Kitty

167 19 1
                                    


Kitty

Observar de longe a felicidade dessas famílias se tornou fácil para mim, rara são as vezes que sou convidada para esses encontros Espécies e companhia. Confesso que gosto de estar entre os filhotes como Forest, o Sal e principalmente o Luca, aquele mini humano se tornou de fato alguém extremamente importante para mim. E nesse momento ele está no meio de uma dessas confraternizações que sua mãe está ensinando aos Espécie, vejo o quão alegre ele está entre nós. Brass é um macho feliz, assim como todos os acasalados, isso faz deles estúpidos e fracos.

Os anos naquelas instalações, sendo abusados, quebrados e remontados da maneira que os humanos queriam e quando queriam, marcaram nossos corpos, nossos sentidos e nossas mentes. Para alguns Espécies até suas almas eles fizeram questão de desmontar, e poucos foram os que conseguiram remontar. Eu não fui uma delas.

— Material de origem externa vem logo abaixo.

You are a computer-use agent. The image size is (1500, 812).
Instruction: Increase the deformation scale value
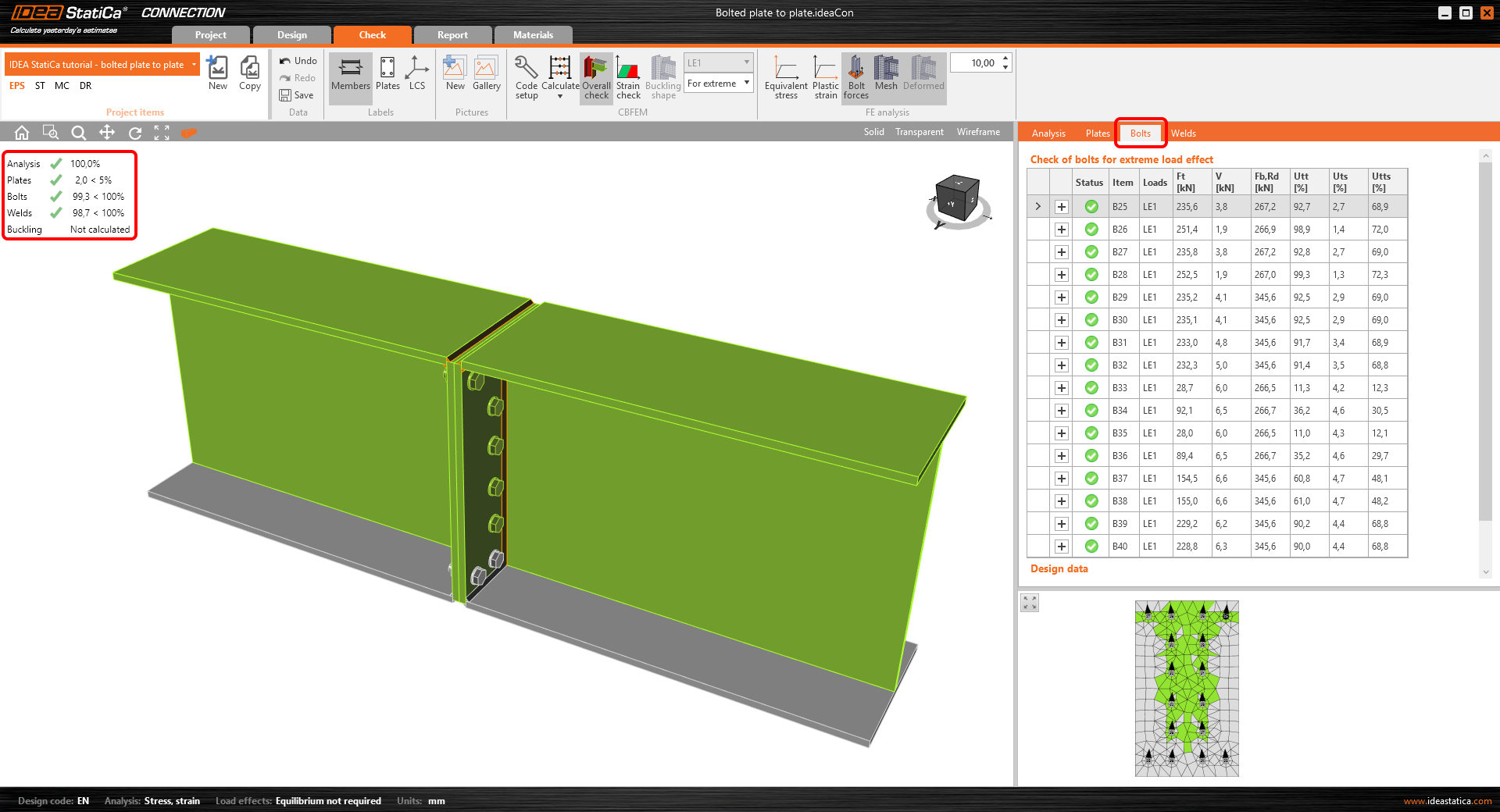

Filhotes são os únicos que me querem por perto, parece que algumas fêmeas não gostam que eu fique próxima deles, e não costumo me importar quando não querem me ter por perto, geralmente sou eu que expulso as pessoas. Mas, eu gosto dos filhotes, de verdade. Mesmo que não acreditem.

Eu já tive alguém, não chegamos a nos tornar companheiros, mas tivemos uma ligação forte. Na primeira instalação que fiquei não separavam os machos das fêmeas, então minha cela era de frente a dele. 356, o único macho por quem chorei. Passamos um bom tempo "juntos", ele me ensinou como falar palavras difíceis, e ler as folhas que roubava das pranchetas dos humanos que nos testavam.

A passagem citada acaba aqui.